Désormais, le litre d’essence est fixé à 725 francs CFA, le gasoil à 750 francs CFA et le pétrole lampant à 1 040 francs CFA. Le gaz domestique est également concerné, avec la bouteille de 12,5 kg désormais vendue à 10 000 francs CFA.
Pour les autorités, cet ajustement vise à sécuriser l’approvisionnement du pays tout en limitant les déséquilibres du marché. Mais sur le terrain, la hausse se fait immédiatement sentir.
Cette augmentation ne vient pas de nulle part. Elle est directement liée aux bouleversements du marché international de l’énergie. Les tensions persistantes au Moyen-Orient et les effets prolongés de la guerre en Ukraine continuent de perturber les circuits d’approvisionnement.

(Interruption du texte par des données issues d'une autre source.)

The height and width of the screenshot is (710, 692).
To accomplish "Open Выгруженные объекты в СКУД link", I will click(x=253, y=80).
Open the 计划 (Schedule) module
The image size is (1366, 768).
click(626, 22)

Même sans lien direct avec ces zones, le Bénin subit les fluctuations des prix du pétrole. Comme la majorité des pays africains, il dépend largement des importations de produits raffinés, ce qui limite sa capacité à contrôler les coûts.
Dans ce contexte, maintenir des prix artificiellement bas pourrait exposer le pays à des pénuries. Le choix du gouvernement est donc clair : ajuster les tarifs pour garantir la disponibilité du carburant.
Chaque hausse du carburant entraîne une réaction en chaîne. Les coûts de transport augmentent, les prix des denrées suivent, et le budget des familles se resserre.
Les conducteurs de taxi-moto répercutent la hausse à la course. Les commerçants ajustent leurs prix pour compenser les frais de transport. Résultat : le panier de la ménagère devient plus lourd.
Le gaz domestique, également concerné, ajoute une pression supplémentaire sur les dépenses énergétiques des foyers.
Les entreprises ne sont pas épargnées. Malgré un tarif spécifique pour le gasoil industriel, les charges d’exploitation augmentent. Pour les petites et moyennes entreprises, déjà fragilisées, cette situation peut réduire les marges et freiner les investissements.
Le principal risque reste une inflation progressive. L’énergie étant au cœur de tous les secteurs, sa hausse se diffuse rapidement dans toute l’économie.
Face à cette situation, les autorités appellent au respect strict des prix officiels et invitent les citoyens à signaler toute pratique abusive.
Dans les prochains mois, l’évolution des prix alimentaires, la stabilité du transport et le comportement des acteurs du marché seront scrutés de près.